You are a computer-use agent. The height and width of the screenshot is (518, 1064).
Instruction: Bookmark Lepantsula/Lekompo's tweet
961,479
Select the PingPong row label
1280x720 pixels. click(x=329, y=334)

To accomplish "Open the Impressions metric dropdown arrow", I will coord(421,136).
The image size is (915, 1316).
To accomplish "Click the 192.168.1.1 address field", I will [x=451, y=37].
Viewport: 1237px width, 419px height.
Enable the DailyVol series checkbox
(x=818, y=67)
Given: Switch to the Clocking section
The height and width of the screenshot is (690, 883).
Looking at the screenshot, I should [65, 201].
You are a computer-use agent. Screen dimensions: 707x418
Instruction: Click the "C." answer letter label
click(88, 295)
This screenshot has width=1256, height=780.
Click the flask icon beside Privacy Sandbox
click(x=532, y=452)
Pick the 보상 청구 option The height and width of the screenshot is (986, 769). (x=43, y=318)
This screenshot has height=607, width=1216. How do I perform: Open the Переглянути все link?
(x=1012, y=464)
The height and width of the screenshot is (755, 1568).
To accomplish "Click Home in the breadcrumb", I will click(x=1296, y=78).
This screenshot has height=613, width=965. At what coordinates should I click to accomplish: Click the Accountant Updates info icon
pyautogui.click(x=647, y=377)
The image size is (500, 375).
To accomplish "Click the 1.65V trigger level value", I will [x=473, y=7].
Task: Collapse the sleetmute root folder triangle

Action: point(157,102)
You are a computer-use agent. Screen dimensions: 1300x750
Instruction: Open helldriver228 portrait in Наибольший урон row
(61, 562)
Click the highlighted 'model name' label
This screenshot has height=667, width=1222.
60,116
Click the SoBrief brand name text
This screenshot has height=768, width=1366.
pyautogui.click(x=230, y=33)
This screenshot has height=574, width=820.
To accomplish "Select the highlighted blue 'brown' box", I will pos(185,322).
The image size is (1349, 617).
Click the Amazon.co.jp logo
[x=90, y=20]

------------------------------------------------------------

Please retype all of the data above exactly as written.

> [Solution for this task]:
You are a computer-use agent. The height and width of the screenshot is (518, 1064).
Instruction: Bookmark Lepantsula/Lekompo's tweet
961,479
Select the PingPong row label
1280x720 pixels. click(x=329, y=334)

To accomplish "Open the Impressions metric dropdown arrow", I will coord(421,136).
The image size is (915, 1316).
To accomplish "Click the 192.168.1.1 address field", I will [x=451, y=37].
Viewport: 1237px width, 419px height.
Enable the DailyVol series checkbox
(x=818, y=67)
Given: Switch to the Clocking section
The height and width of the screenshot is (690, 883).
Looking at the screenshot, I should [65, 201].
You are a computer-use agent. Screen dimensions: 707x418
Instruction: Click the "C." answer letter label
click(88, 295)
This screenshot has width=1256, height=780.
Click the flask icon beside Privacy Sandbox
click(x=532, y=452)
Pick the 보상 청구 option The height and width of the screenshot is (986, 769). (x=43, y=318)
This screenshot has height=607, width=1216. How do I perform: Open the Переглянути все link?
(x=1012, y=464)
The height and width of the screenshot is (755, 1568).
To accomplish "Click Home in the breadcrumb", I will click(x=1296, y=78).
This screenshot has height=613, width=965. At what coordinates should I click to accomplish: Click the Accountant Updates info icon
pyautogui.click(x=647, y=377)
The image size is (500, 375).
To accomplish "Click the 1.65V trigger level value", I will [x=473, y=7].
Task: Collapse the sleetmute root folder triangle

Action: point(157,102)
You are a computer-use agent. Screen dimensions: 1300x750
Instruction: Open helldriver228 portrait in Наибольший урон row
(61, 562)
Click the highlighted 'model name' label
This screenshot has height=667, width=1222.
60,116
Click the SoBrief brand name text
This screenshot has height=768, width=1366.
pyautogui.click(x=230, y=33)
This screenshot has height=574, width=820.
To accomplish "Select the highlighted blue 'brown' box", I will pos(185,322).
The image size is (1349, 617).
Click the Amazon.co.jp logo
[x=90, y=20]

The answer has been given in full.